**RECORDS FOR THIS TASK**

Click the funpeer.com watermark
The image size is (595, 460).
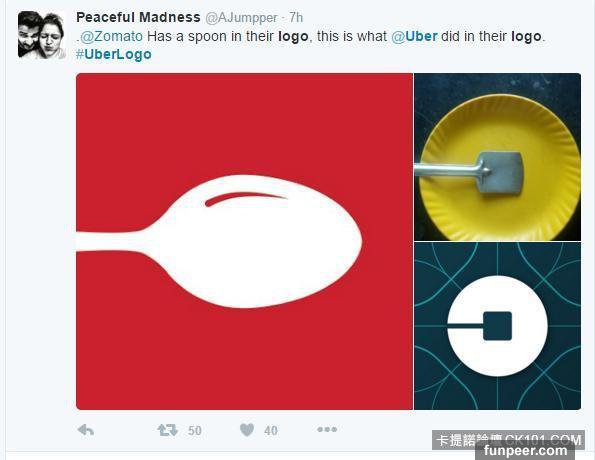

--

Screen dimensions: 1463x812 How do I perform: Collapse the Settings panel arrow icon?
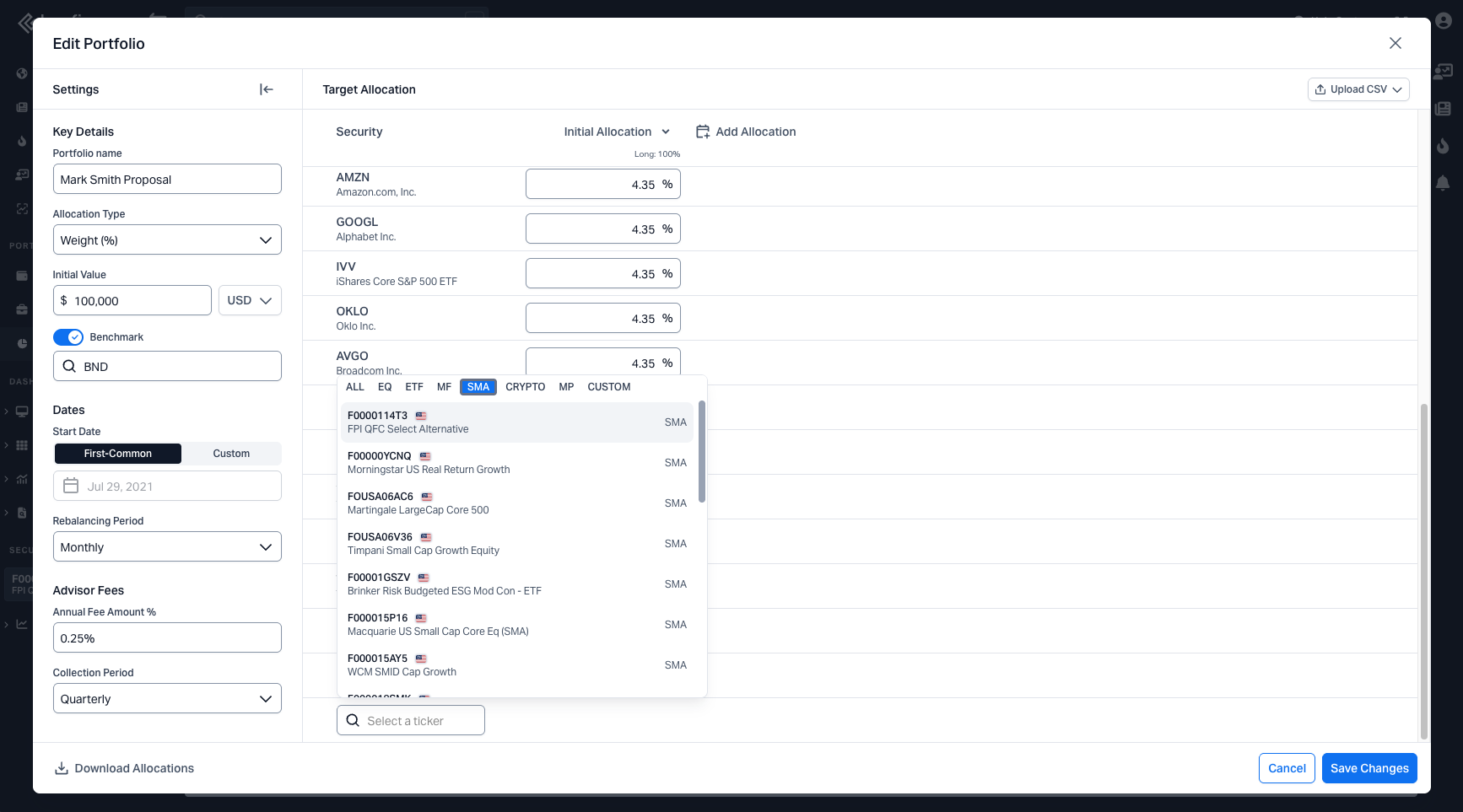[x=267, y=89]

==

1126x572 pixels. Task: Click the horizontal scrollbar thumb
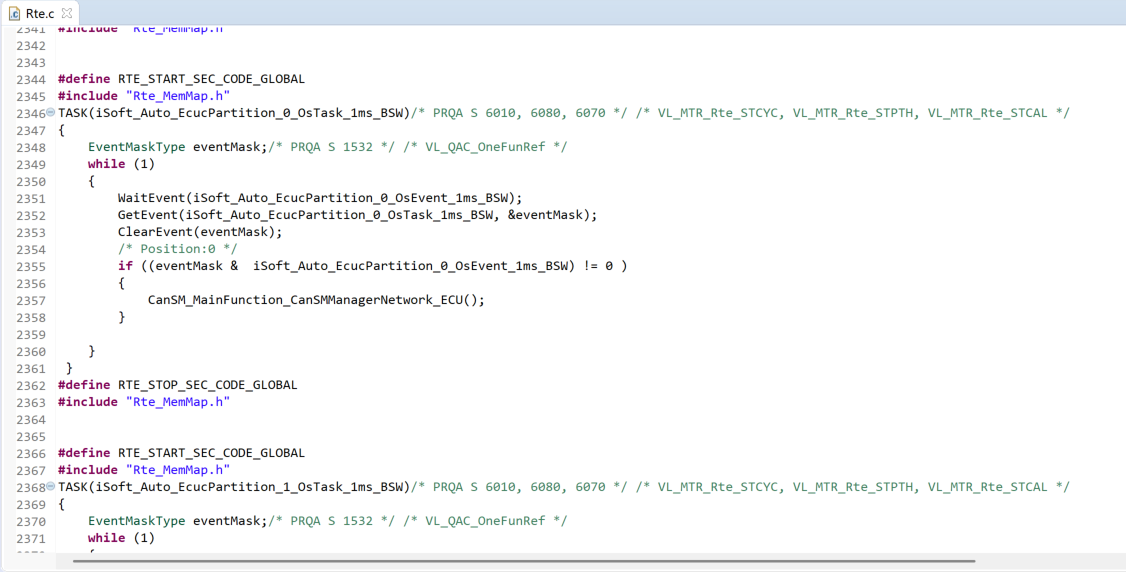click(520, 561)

**EXERCISE DIRECTIONS**
Print, without alteration, only the lines above between the one holding "Click the funpeer.com watermark" and the one holding "The image size is (595, 460).", inclusive.

**RESPONSE TO THE EXERCISE**
Click the funpeer.com watermark
The image size is (595, 460).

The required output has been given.